* _Directions_:
Give back exactly the line containing "The image size is (640, 361)." and all that follow it in the data below, with the pictures left out.

* _Supplied records_:
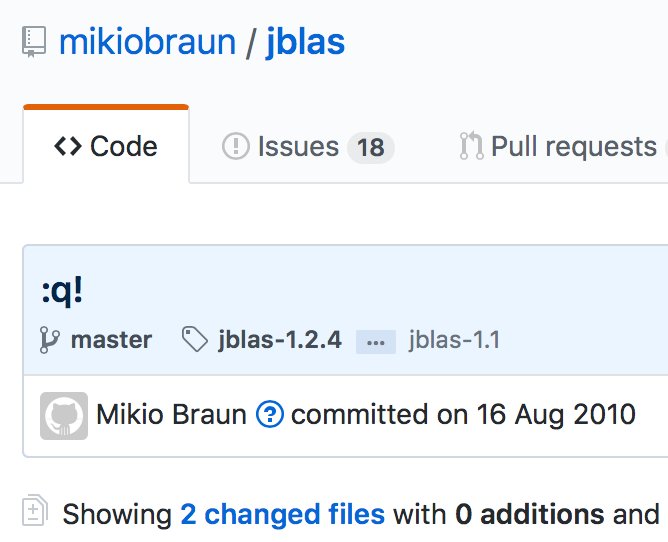The width and height of the screenshot is (668, 542).
Task: Click the Pull requests merge icon
Action: (x=471, y=147)
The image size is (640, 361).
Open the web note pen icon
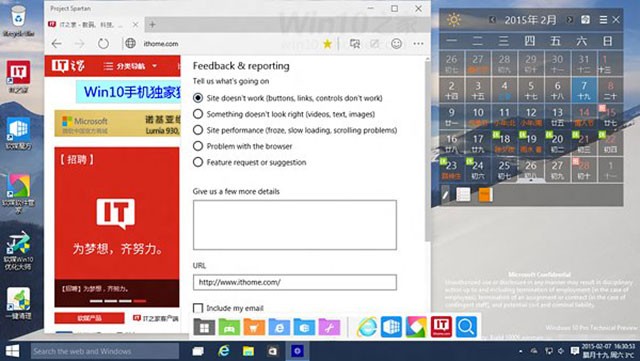click(x=375, y=43)
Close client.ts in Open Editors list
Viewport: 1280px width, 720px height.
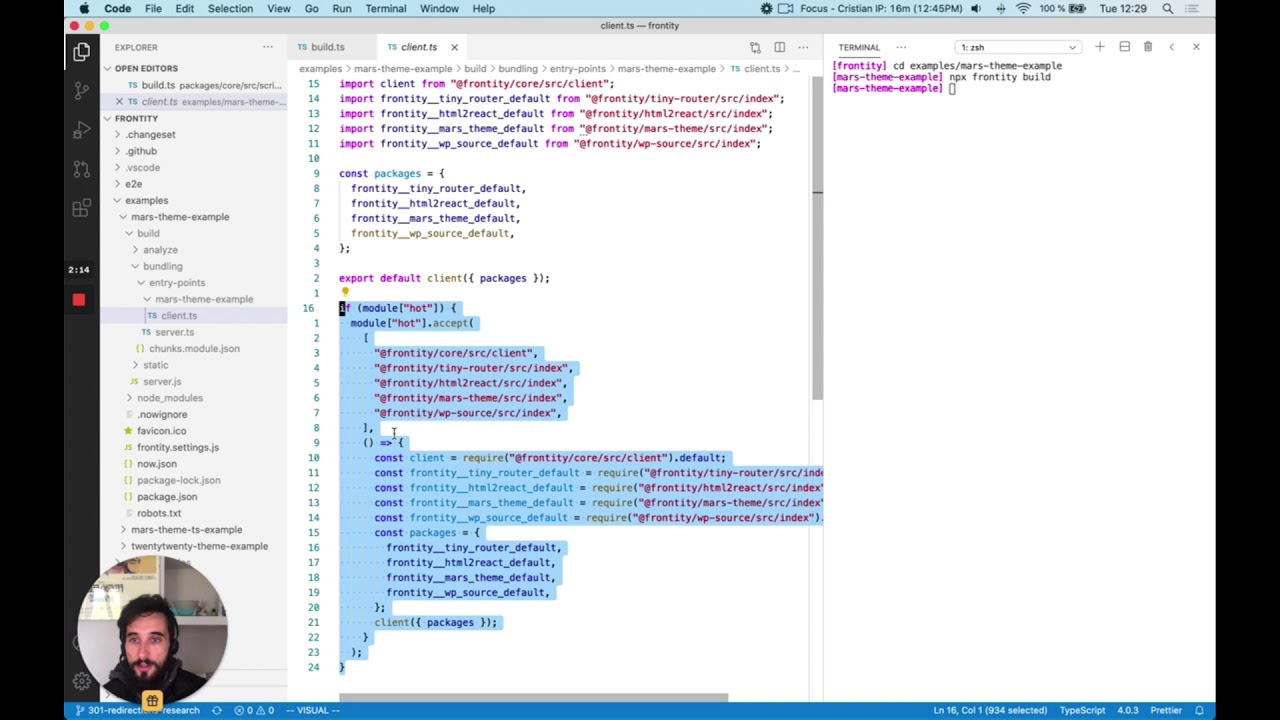tap(119, 102)
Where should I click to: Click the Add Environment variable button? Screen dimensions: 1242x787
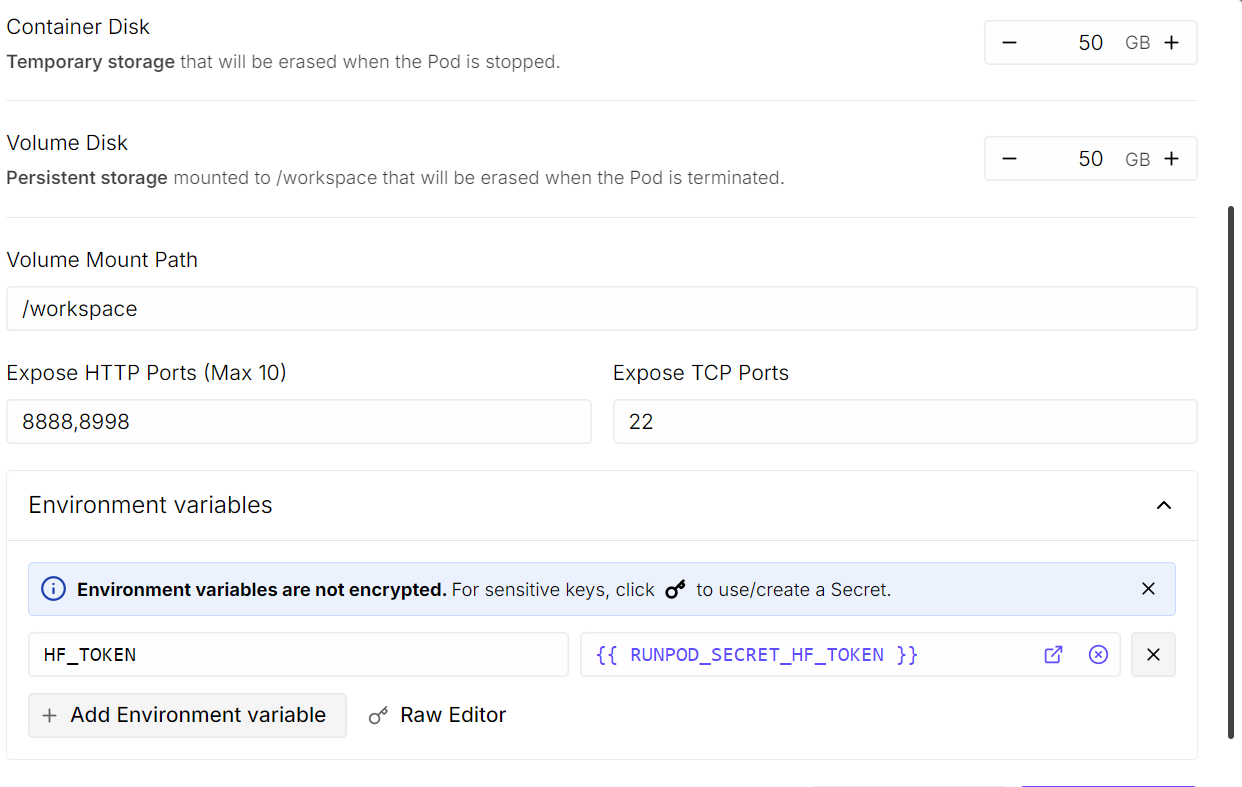click(187, 715)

* _The completed task_:
The image size is (640, 361).
Open the web note pen icon
click(x=375, y=43)
Close client.ts in Open Editors list
Viewport: 1280px width, 720px height.
tap(119, 102)
Where should I click to: Click the Add Environment variable button? Screen dimensions: 1242x787
click(187, 715)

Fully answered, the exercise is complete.